Not at all, but we got there We ran into a few problems early on with oAuth 1.0 and I wrote a couple of blog posts about the issues we had which you can find here:
Once we got that problem sorted it was a piece of cake, we wrote our own libraries for handling requests and implemented it into our core framework.
It should be noted, that the problem was never the 3rd party APIs but rather the way Titanium was making the requests.
Do you use a 3rd party for notifications & in-app purchases?
For in-app purchases we use the Ti.StoreKit module, that’s available from the Appcelerator Marketplace. It was pretty straight forward to integrate and get working, we did a few tricky things to help speed up the response times and give the users constant feedback as to what was happening during the process, but beyond that its relatively easy to get up and running.
For notifications we use a lot a local notifications using the Ti.API, for push notifications we’re looking at using Urban Airship but haven’t actually started to yet as we’re still working out what’s best for us.
Are there any tips & tricks you would like to share with the Titanium community?
Memory matters. We really struggled early on with the speed of Titanium when it came to opening new windows. Dan spent a lot of time on finding a solution that worked for us to make our app really responsive but still allowing us to open a lot of new windows. As a result Dan wrote a window manager that handles all of the windows used within Zombie Hood, it allows us to switch between windows, and screens with virtually no delay or lag, that you see present in Ti Apps after you start getting a lot of images and elements on the window.

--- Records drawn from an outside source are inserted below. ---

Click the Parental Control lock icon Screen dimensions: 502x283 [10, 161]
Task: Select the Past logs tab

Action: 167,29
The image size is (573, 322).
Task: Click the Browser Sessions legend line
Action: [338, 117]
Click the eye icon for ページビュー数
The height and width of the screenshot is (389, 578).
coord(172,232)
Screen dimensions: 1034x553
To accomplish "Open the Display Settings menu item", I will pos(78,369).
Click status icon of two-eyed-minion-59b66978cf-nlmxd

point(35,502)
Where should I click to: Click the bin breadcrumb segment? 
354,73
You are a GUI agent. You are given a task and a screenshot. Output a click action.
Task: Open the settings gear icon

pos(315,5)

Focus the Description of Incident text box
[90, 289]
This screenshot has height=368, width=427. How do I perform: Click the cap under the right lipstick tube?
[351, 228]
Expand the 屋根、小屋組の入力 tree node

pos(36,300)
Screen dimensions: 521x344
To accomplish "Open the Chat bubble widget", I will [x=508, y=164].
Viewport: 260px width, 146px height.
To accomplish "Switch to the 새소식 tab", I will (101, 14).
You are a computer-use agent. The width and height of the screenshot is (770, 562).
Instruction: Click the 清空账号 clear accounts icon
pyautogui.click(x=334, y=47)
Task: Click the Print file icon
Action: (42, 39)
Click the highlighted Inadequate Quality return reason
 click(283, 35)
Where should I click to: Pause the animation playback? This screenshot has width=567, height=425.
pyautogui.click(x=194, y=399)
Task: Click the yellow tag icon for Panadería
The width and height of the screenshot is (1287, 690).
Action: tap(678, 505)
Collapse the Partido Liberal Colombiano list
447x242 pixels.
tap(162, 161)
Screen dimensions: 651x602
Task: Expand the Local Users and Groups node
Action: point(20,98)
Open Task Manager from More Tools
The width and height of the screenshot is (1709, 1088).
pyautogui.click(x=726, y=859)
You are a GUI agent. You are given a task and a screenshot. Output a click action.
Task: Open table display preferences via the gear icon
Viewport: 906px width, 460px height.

Image compression, your Ti App will get big fast if you use a lot of images, even more so if you want a HD version of your app for Retina displays. Look into ways you can use transparent PNG 24bit images but reduce the colours to help keep the file size down.
Learn the quirks of the platform and use them to your advantage. We do a lot of tricky stuff inside Zombie Hood to get the most out of the Ti Platform, it wasn’t easy but its worth it.
Are you available for freelance work?
We certainly are, both individually and as a company. Not only can we build awesome Ti Based apps, but we’ve also got years of web and mobile web experience.